Drugi fragment po angielsku .Glownie dla Krzysztofa ale tez wszystkic h milosnikow tego bogatego jezyka wyspiarzy ktory stal sie lingua franca w XX wieku. "
"
And then my heart was filled with gratitude, with thankfulness, and went out in love to all the heroes, the thinkers who gave their lives for the liberty of hand and brain— for the freedom of labor and thought— to those who fell in the fierce fields of war, to those who died in dungeons bound with chains— to those who proudly mounted scaffold’s stairs—
Dziekuje Rafalowi Gardian za pozytywna ocene eseju. Kiedys tlumaczylem artykul matematyczny z rosyjskiego na angielski. Bylo to latwe bo matematyka to uniwersalny jezyk zrozumialy dla matematykow i jezyk naturalny artykulu jest tylko dodatkiem.Wydaje mi sie ze najtrudniejsze jest tlumaczenie dowcipow poniewaz najmniejszy blad jednego slowa moze polozyc dowcip.Obok tego dowcip jest zwiazany z kultura grupy w ktorej powstal a przeniesienie go na inna kulture jest trudne lub niemozliwe.

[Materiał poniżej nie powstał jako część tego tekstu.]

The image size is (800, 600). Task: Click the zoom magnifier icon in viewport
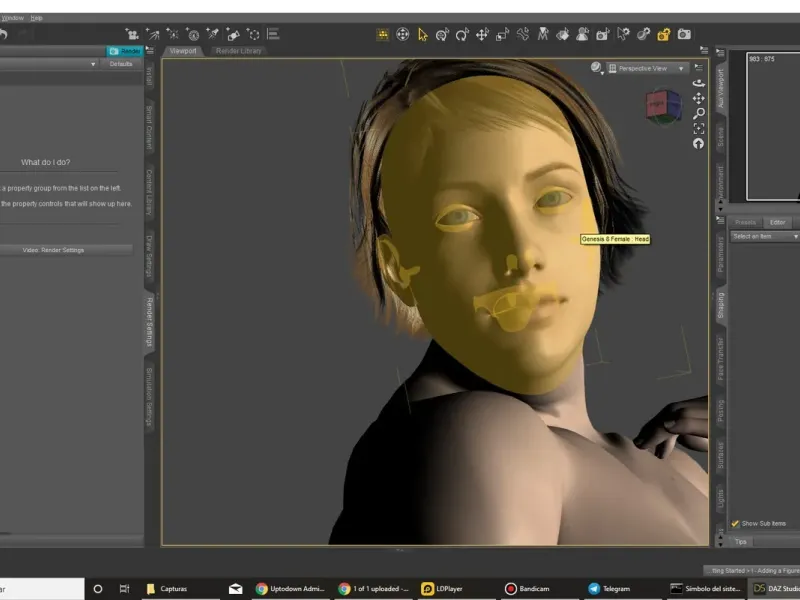tap(698, 114)

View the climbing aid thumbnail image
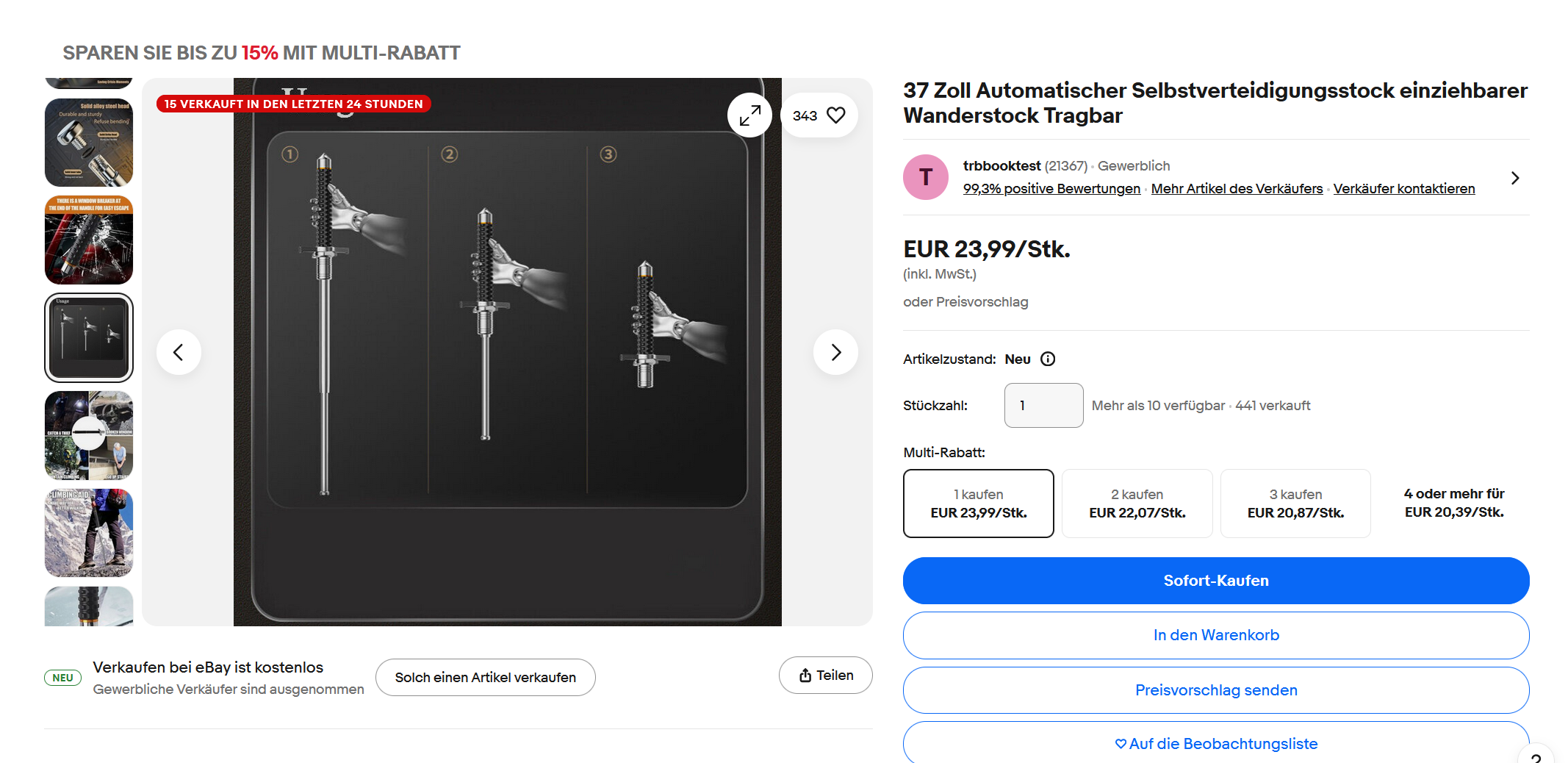(x=89, y=533)
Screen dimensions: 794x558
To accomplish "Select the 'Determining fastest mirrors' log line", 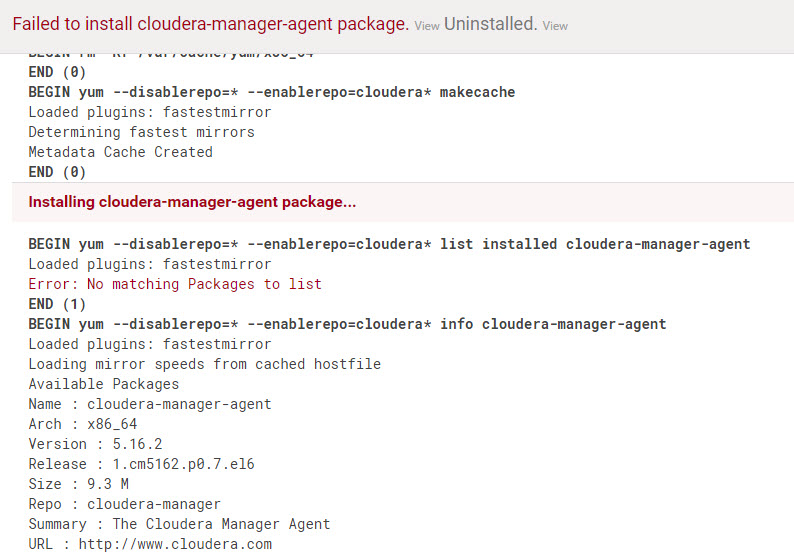I will click(x=141, y=132).
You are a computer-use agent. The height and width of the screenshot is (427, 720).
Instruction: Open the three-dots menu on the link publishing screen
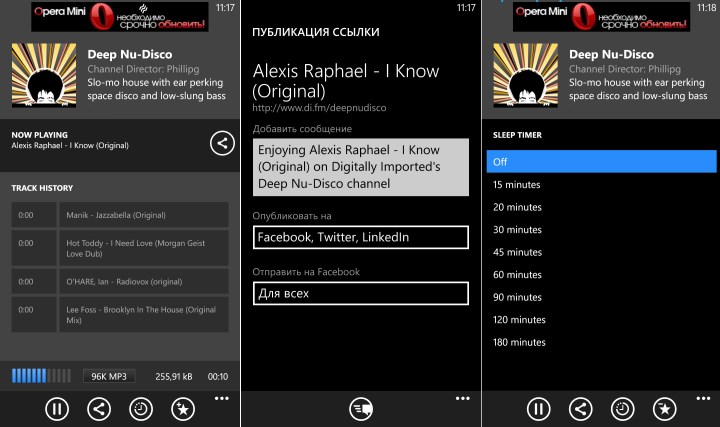(x=462, y=398)
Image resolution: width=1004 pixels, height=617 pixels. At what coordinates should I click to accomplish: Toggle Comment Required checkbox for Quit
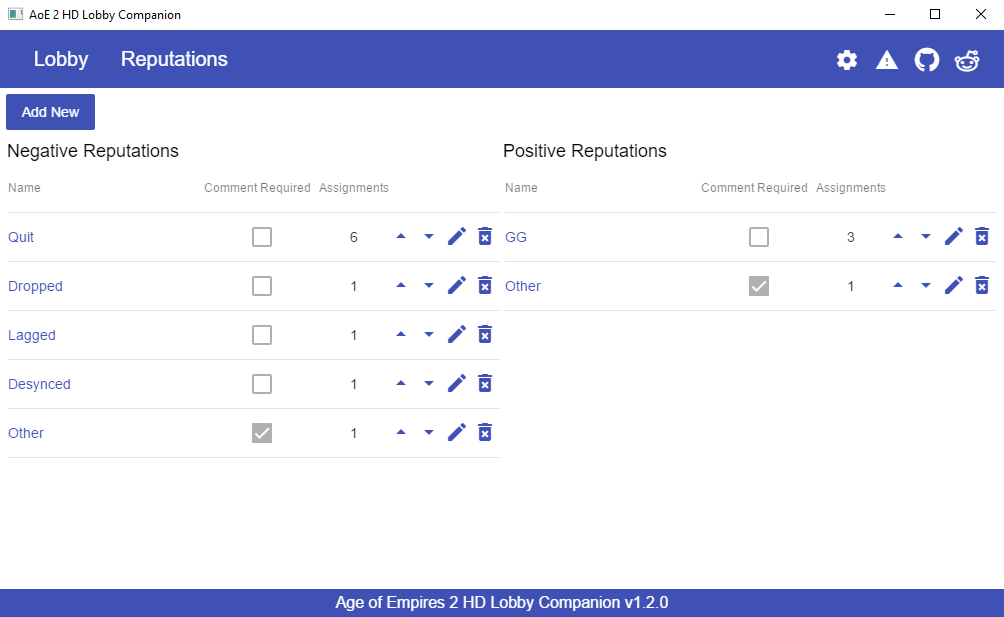tap(262, 237)
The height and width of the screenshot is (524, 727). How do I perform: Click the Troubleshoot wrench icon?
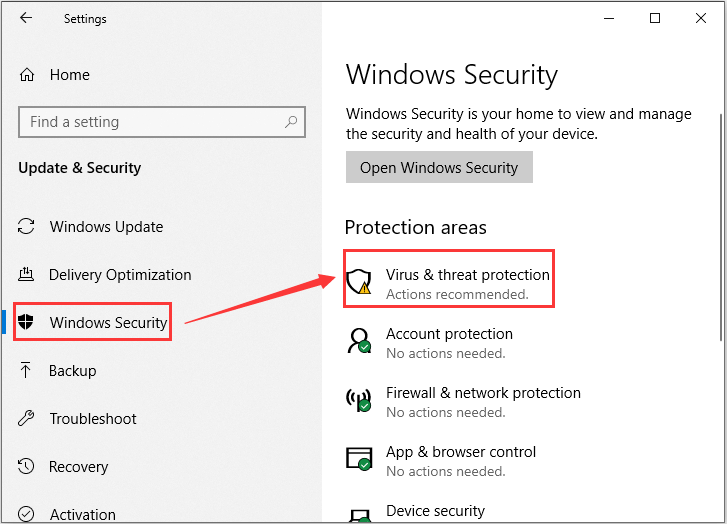[26, 418]

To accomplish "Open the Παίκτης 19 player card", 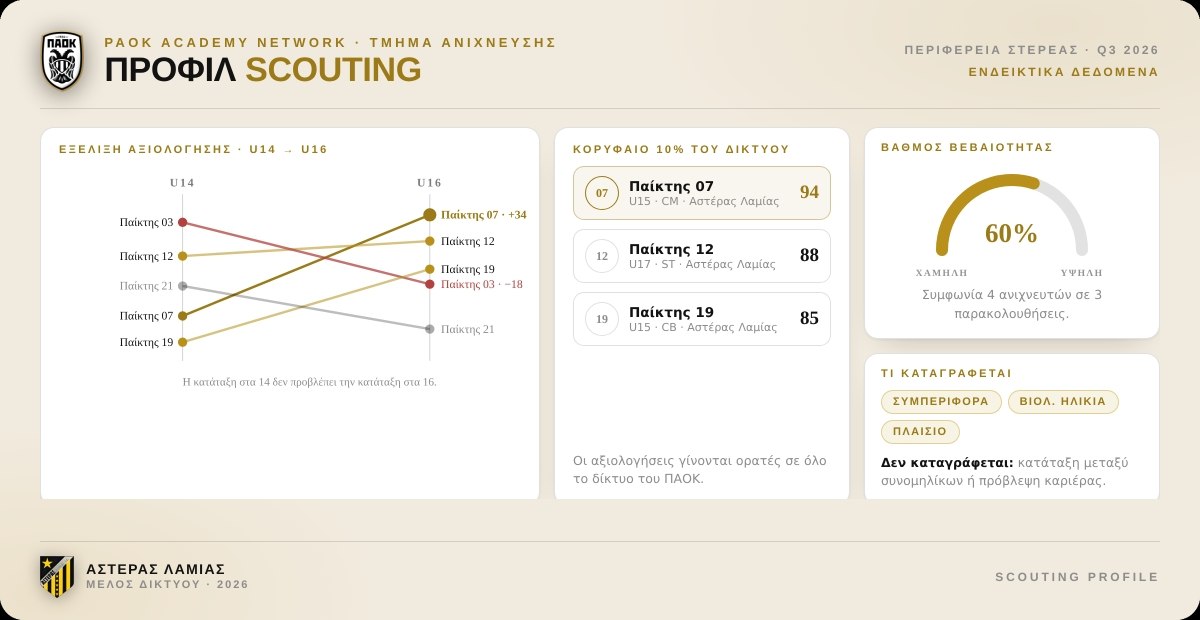I will 702,319.
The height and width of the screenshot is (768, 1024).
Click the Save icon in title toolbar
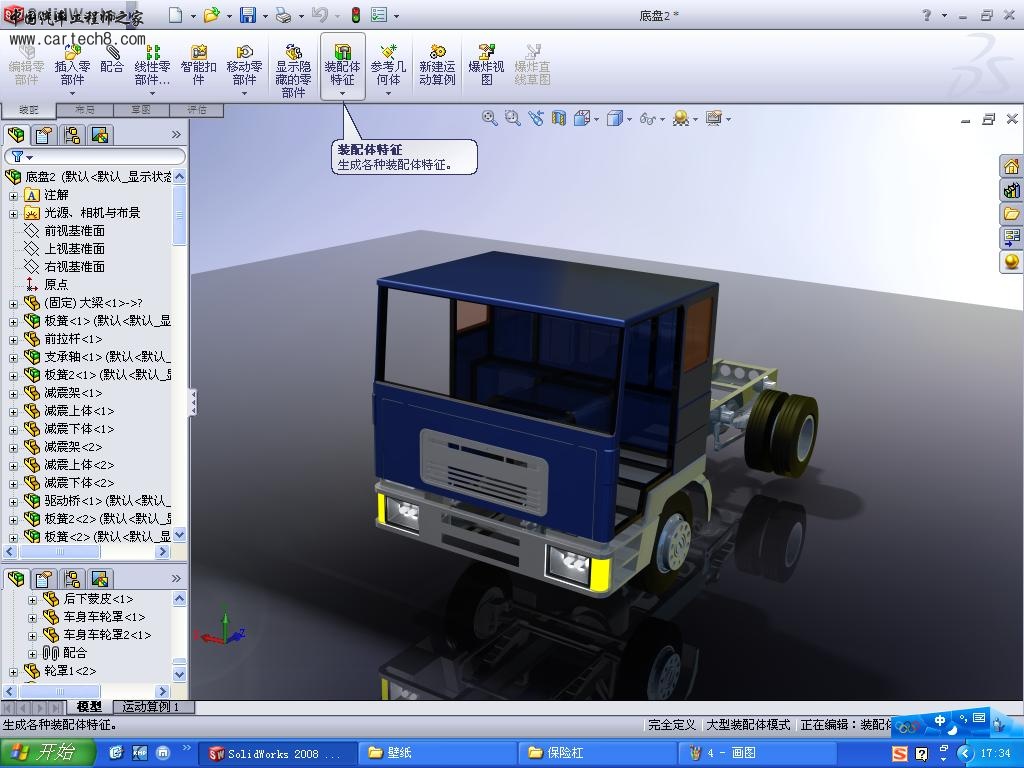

Ingersoll jest legendarnym ateista w Ameryce kraju bardziej religijnym niz innde bogate kraje zachodnie. Statystyka pokazuje ze religijnosc kraju jest odwrotnie proporcjonalna do materialnego bogactwa obywateli. USA jest wyjatkiem od tej regoly. Jednym z powodow bylo osiedlenie sie uciekinierow z roznych panst ktorzy byli religijnie przesladowani. Stad pochodzi tolerancja setek odmian sekt religijnych w USA.
Kazdy moze zalozyc kosciol i uniknac podatkow pod warunkiem ze nie wtraca sie do zycia politycznego.
co za idiotyczn a charakteryzacja ateistow.